EXERCISE DESCRIPTION: Rewrite the records starting at the line containing "Screen dimensions: 913x675 Task: Mark" and ending at the line containing "tap(571, 573)", changing "outer corner tip" to "outermost corner point" and leaving everything else as it is.

= = = =

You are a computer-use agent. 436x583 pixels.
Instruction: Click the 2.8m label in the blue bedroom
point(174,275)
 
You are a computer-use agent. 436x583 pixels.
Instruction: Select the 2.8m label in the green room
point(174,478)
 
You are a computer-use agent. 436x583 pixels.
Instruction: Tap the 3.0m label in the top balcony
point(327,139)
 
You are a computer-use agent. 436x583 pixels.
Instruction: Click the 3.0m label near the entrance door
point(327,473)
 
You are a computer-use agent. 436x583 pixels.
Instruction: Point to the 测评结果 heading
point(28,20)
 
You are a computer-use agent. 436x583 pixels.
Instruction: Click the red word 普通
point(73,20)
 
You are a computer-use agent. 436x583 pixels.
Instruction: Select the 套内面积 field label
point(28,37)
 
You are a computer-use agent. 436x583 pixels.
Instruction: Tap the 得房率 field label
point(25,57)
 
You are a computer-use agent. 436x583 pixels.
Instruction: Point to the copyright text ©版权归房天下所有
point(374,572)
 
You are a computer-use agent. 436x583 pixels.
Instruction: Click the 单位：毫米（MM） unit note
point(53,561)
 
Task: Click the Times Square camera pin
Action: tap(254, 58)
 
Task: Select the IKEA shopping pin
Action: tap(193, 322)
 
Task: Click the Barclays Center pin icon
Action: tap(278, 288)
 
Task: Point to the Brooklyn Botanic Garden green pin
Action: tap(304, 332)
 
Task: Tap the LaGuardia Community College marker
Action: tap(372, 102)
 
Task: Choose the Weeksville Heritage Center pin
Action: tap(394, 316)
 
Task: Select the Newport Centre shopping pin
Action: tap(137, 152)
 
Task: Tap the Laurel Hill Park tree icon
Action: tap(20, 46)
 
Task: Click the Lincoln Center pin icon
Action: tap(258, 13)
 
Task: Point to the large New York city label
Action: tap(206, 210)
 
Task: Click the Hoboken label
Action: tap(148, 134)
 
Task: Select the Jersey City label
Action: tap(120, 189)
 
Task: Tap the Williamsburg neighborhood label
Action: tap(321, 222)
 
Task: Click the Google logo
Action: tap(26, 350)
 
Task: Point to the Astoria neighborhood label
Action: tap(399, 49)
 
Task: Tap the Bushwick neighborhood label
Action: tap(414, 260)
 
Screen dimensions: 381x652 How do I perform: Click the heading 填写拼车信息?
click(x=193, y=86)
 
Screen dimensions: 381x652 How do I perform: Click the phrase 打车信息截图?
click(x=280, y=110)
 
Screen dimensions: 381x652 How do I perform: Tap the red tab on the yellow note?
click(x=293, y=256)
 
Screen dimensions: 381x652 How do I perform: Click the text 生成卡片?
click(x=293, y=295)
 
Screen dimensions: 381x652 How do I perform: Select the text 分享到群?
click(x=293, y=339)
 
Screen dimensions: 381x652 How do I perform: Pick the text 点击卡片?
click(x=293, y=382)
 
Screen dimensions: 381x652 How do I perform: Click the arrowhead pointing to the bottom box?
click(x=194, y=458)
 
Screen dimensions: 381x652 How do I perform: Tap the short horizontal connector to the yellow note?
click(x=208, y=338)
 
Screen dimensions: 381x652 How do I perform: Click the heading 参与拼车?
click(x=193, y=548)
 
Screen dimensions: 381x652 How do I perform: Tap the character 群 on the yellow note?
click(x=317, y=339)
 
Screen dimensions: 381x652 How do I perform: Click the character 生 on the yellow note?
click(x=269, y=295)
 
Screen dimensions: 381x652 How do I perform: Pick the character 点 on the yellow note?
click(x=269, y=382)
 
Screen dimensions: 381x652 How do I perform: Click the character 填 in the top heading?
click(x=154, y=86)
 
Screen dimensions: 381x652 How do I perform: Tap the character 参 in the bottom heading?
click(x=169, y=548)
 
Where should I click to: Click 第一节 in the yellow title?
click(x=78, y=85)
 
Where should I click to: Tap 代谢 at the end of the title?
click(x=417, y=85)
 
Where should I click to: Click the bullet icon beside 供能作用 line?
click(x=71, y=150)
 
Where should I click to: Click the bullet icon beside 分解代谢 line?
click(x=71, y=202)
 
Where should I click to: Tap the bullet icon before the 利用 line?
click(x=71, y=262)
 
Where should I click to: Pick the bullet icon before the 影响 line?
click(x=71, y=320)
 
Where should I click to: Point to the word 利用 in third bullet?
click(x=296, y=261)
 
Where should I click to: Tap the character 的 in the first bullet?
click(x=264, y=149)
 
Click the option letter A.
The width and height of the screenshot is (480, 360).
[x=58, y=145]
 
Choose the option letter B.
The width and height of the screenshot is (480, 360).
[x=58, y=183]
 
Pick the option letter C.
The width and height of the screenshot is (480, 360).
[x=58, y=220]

= = = =

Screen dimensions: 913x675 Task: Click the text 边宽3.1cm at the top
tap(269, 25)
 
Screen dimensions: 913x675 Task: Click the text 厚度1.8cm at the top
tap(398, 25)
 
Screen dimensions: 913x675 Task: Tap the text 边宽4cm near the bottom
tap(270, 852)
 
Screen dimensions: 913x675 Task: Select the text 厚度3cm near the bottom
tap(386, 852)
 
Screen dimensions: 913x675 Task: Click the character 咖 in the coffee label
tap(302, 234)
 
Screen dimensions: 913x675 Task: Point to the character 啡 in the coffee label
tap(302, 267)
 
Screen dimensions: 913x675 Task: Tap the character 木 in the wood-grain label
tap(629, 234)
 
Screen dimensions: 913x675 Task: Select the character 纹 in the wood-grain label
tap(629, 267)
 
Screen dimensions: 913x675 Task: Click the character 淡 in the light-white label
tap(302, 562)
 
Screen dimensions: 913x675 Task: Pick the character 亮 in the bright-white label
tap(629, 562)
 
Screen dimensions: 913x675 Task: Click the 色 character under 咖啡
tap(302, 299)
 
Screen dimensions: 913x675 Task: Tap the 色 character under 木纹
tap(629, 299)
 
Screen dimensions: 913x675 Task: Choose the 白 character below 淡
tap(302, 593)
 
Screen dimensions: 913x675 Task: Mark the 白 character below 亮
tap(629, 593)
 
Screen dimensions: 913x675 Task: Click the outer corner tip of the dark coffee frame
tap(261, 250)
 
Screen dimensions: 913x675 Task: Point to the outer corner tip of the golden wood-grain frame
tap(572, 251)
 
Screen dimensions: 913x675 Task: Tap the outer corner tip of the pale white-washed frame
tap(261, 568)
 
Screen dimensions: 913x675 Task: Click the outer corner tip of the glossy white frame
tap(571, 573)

= = = =

RESPONSE TO THIS TASK:
Screen dimensions: 913x675 Task: Mark the 白 character below 亮
tap(629, 593)
 
Screen dimensions: 913x675 Task: Click the outermost corner point of the dark coffee frame
tap(261, 250)
 
Screen dimensions: 913x675 Task: Point to the outermost corner point of the golden wood-grain frame
tap(572, 251)
 
Screen dimensions: 913x675 Task: Tap the outermost corner point of the pale white-washed frame
tap(261, 568)
 
Screen dimensions: 913x675 Task: Click the outermost corner point of the glossy white frame
tap(571, 573)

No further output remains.